Usually when we think of dialogue systems, we think of chatbots or digital assistants. Chatbots are (more) for arbitrary conversations, while digital assistants are (more) for specific tasks.
Early systems were (as we have discussed before) rule-based, however, more modern systems use a combination of rules and machine learning based techniques.
Properties of Human Conversation
A dialogue is a sequence of turns, in spoken dialogue it can be difficult to know when a turn ends.
$C_1$: Hi, how are you?
$A_1$: I’m good, thanks for asking.
$C_2$: What have you been up to?
$A_2$: Not much, just working on some school stuff.
Speech Acts
A speech act is an utterance that has a function in communication.
-
Constatives:
- Committing the speaker to something’s being the case.
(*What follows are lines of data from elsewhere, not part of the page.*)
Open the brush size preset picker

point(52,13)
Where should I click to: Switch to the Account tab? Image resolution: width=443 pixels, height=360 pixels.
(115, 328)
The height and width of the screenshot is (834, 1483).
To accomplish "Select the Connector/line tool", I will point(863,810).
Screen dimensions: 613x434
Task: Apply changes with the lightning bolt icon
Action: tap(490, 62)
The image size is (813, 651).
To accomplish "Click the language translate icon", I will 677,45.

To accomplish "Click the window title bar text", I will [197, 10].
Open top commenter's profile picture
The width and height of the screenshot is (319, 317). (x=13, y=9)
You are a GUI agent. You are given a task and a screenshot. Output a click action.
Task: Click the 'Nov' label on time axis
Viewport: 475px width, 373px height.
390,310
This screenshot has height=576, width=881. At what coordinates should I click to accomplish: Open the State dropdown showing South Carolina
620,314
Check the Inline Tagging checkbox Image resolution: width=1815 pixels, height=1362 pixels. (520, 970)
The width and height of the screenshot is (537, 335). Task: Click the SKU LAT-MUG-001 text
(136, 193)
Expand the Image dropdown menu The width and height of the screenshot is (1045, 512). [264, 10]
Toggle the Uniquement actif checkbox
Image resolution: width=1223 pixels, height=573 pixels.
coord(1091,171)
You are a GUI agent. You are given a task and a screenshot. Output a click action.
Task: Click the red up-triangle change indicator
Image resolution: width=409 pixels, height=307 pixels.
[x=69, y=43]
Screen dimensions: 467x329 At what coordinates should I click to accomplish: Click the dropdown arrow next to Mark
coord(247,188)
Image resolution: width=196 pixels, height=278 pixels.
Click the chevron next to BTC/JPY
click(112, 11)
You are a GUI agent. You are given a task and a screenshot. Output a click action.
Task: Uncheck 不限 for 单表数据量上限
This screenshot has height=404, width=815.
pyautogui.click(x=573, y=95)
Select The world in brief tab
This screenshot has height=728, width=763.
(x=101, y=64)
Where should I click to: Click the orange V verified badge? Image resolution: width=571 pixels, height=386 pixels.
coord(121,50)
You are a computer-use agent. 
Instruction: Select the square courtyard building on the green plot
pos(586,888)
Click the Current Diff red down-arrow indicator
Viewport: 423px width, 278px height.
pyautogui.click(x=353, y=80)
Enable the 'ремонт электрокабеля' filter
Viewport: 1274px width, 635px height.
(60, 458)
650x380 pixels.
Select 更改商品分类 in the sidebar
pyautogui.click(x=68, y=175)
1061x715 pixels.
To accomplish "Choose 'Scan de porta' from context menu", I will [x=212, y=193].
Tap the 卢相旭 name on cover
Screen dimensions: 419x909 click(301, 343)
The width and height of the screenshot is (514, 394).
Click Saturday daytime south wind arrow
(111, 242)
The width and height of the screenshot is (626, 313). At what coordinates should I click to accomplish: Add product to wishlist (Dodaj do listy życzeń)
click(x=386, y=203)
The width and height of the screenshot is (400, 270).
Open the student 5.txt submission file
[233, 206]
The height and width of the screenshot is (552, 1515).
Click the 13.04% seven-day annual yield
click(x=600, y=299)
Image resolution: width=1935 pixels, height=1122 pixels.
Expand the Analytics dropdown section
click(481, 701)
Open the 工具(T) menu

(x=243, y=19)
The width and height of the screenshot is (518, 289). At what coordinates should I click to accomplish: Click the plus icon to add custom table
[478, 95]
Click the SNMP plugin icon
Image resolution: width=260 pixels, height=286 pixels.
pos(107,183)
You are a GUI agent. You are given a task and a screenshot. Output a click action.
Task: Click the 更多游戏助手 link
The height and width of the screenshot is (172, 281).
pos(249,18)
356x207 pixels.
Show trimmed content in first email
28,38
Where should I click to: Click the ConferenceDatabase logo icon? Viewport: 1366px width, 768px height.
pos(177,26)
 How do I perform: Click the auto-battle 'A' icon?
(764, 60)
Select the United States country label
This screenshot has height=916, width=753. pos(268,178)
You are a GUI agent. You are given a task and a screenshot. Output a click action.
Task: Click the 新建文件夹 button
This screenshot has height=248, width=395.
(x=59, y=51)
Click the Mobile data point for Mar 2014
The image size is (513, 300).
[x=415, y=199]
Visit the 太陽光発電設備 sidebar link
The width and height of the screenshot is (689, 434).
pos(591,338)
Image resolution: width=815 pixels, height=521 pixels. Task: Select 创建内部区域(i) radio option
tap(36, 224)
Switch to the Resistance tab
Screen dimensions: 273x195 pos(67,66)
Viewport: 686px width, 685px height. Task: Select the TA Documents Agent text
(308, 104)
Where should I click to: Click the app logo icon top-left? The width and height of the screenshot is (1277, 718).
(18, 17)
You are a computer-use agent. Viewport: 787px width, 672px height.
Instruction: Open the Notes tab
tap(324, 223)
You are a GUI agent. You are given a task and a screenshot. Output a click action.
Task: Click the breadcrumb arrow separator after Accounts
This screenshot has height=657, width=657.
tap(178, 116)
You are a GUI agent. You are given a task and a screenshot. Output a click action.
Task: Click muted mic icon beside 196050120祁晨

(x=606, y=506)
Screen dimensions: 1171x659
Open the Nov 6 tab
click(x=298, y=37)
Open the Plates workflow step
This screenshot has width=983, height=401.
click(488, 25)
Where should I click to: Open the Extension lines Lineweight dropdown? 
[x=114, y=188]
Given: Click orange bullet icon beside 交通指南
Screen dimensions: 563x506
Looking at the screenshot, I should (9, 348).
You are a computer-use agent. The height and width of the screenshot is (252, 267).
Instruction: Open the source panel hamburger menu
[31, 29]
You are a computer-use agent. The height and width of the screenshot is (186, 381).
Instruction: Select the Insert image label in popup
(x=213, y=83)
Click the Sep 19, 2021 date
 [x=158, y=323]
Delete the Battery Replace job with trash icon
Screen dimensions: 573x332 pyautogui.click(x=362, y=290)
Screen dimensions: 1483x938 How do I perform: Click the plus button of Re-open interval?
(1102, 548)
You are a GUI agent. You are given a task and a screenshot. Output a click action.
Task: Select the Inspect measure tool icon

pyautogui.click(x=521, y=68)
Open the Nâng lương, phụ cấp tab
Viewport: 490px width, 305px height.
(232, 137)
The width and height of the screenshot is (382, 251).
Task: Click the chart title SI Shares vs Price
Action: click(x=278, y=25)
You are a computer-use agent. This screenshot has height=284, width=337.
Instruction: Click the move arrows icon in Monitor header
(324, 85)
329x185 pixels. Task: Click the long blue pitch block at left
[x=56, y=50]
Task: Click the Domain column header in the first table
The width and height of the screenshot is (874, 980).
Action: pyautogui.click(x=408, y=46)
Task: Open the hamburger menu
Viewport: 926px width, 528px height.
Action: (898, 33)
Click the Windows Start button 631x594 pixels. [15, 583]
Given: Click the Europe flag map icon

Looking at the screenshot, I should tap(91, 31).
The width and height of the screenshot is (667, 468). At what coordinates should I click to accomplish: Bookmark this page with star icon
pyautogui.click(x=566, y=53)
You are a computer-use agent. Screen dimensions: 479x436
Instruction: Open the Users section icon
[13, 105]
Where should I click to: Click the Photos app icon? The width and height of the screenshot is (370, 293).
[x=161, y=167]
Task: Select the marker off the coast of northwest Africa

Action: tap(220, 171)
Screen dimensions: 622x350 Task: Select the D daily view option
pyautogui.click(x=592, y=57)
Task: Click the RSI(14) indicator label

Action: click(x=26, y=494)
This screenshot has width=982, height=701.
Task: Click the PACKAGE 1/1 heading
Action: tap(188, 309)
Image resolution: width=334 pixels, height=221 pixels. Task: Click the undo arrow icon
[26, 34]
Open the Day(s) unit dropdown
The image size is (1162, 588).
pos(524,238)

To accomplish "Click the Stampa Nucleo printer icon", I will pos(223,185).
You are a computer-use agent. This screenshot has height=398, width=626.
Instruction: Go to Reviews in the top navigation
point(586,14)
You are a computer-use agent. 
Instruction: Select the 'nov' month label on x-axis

- E.g., Answering, claiming, confirming, denying, disagreeing, stating, etc.
-
Directives:
- Attempts by the speaker to get the addressee to do something.
- E.g., Advising, asking, forbidding, inviting, ordering, requesting, etc.
-
Commissives:
- Committing the speaker to some future course of action.
- E.g., Promising, planning, vowing, betting, opposing, etc.
-
Acknowledgements:
- Express the speaker’s attitude regarding the hearer with respect to some social action.
- E.g., Apologizing, greeting, thanking, accepting an acknowledgment, etc.
Thus, a dialogue has a certain structure. E.g., an answer follows a question, a greeting follows a greeting, etc.
We can break down a dialogue into sub-dialogues, where we may “classify” sub-dialogues respectively (e.g., clarification, grounding, etc.).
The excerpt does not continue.